У мельницы стояли сани и телеги — крестьяне привезли муку на обмолот и ждали своей очереди. Мы с Зеликом остановились на мосту посмотреть как вода вращает мельничное колесо. На спицах сверкал лед. С моста было видно трубу пивоварни. Зелик сказал:
— Если соскучишься по Билгораю, можешь ездить туда, сколько хочешь. Я сам там бываю каждую неделю. Мой будущий тесть тоже частенько туда мотается. Возит жену для ритуального омовения. Пока она моется, он ждет в санях перед купальней. Зимой это маленькое удовольствие, но чего только не сделает еврей, чтобы угодить Богу!
— Я смотрю, ты в это не веришь.
— Конечно, нет, могла бы и дома вымыться.
В тот день я начал давать уроки. Лейбел и Бентце учиться не собирались. Их совершенно не занимал библейский рассказ о том, как Иаков оставил Бершеву и отправился в Харан. Все их внимание было приковано к окнам, из-за которых доносилось воркование их голубей. Карманы мальчишек были набиты гвоздями и шурупами — они мастерили санки. Двойра приступила к занятиям с большим пылом, но я сразу понял, что учиться ей будет нелегко, Все доходило до нее очень медленно. Она без конца делала кляксы. Я начал подумывать, не нужны ли ей очки. Рахиль была единственной, кто подавал хоть какие-то надежды. Что касается Этке, то она уже немного умела и читать, и писать на идише, но учиться дальше не желала. По мнению этой четырнадцатилетней девочки, евреям следовало ассимилироваться.

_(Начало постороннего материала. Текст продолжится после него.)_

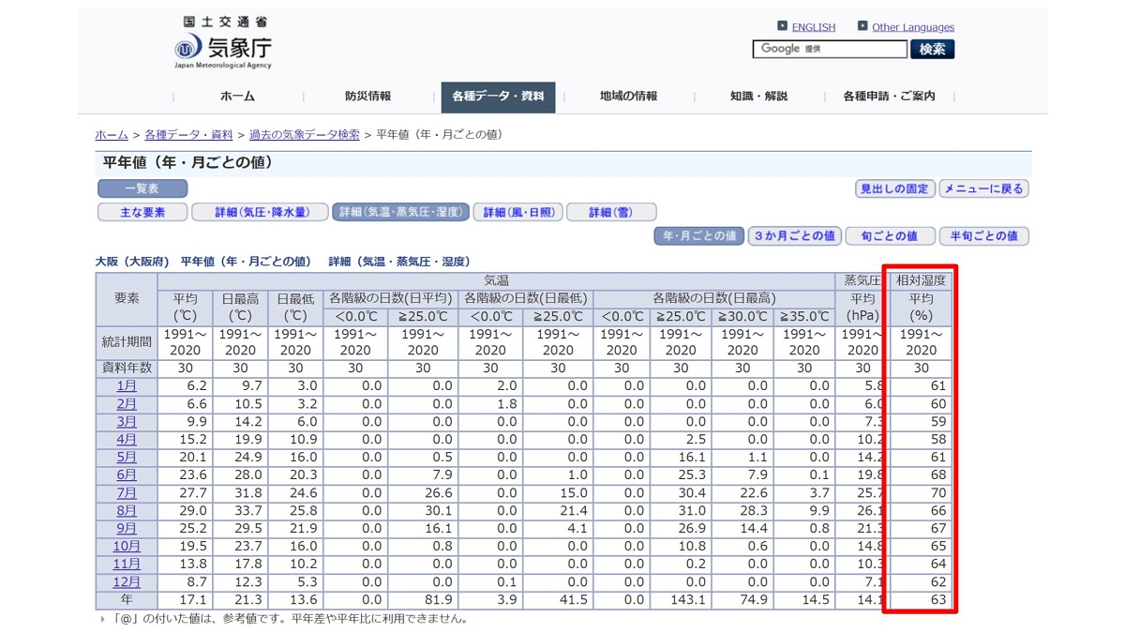Open the 詳細(雪) snow details view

На следующий день Зелик отвел меня к молодой вдове Мане. Она жила рядом с пивоварней в лачуге с земляным полом. У нее были две черные косы и лицо в оспинах, похожее на терку для картофеля. Зелик признался мне, что спит с Маней — разумеется, только до свадьбы с Двойрой. Одна стена вся была заклеена лубочными бумажными иконками. Маня, босая, сидела на табуретке и плела веревку из соломы. Она ухмыльнулась, моргнула и сказала про меня:
— На вид ему больше пятнадцати не дашь.
— Он наш учитель.
— Ну пусть заходит в субботу вечерком.
Но я не задержался в местечке так надолго. В четверг ближе к вечеру Нафталия повез жену в купальню в Билгорай. В этот день я отказался от преподавания и поехал с ними. Кроме жены Нафталии и меня в санях ехал огромный мешок с гречкой. Снегопад был такой сильный, что дороги было практически не видно. Нафталия натянул на голову капюшон: Бейле-Цивья закуталась в овчинный тулуп и турецкую шаль. Я сидел рядом с ней на заднем сиденье. Она занимала три четверти места. Отодвинуться было невозможно. Она смущенно молчала, и мне казалось, что я чувствовал тепло, идущее от ее тела. Небо было низкое, словно отяжелевшее от метели. Сухой, как соль, снег хлестал в лицо. Никто не произносил ни слова.
Ветер гудел и завывал. Лошадь то и дело останавливалась. Порой она оглядывалась назад с любопытством, которое иногда проявляют животные к людям. Казалось, она недоумевает, зачем тащиться куда-то в такую погоду?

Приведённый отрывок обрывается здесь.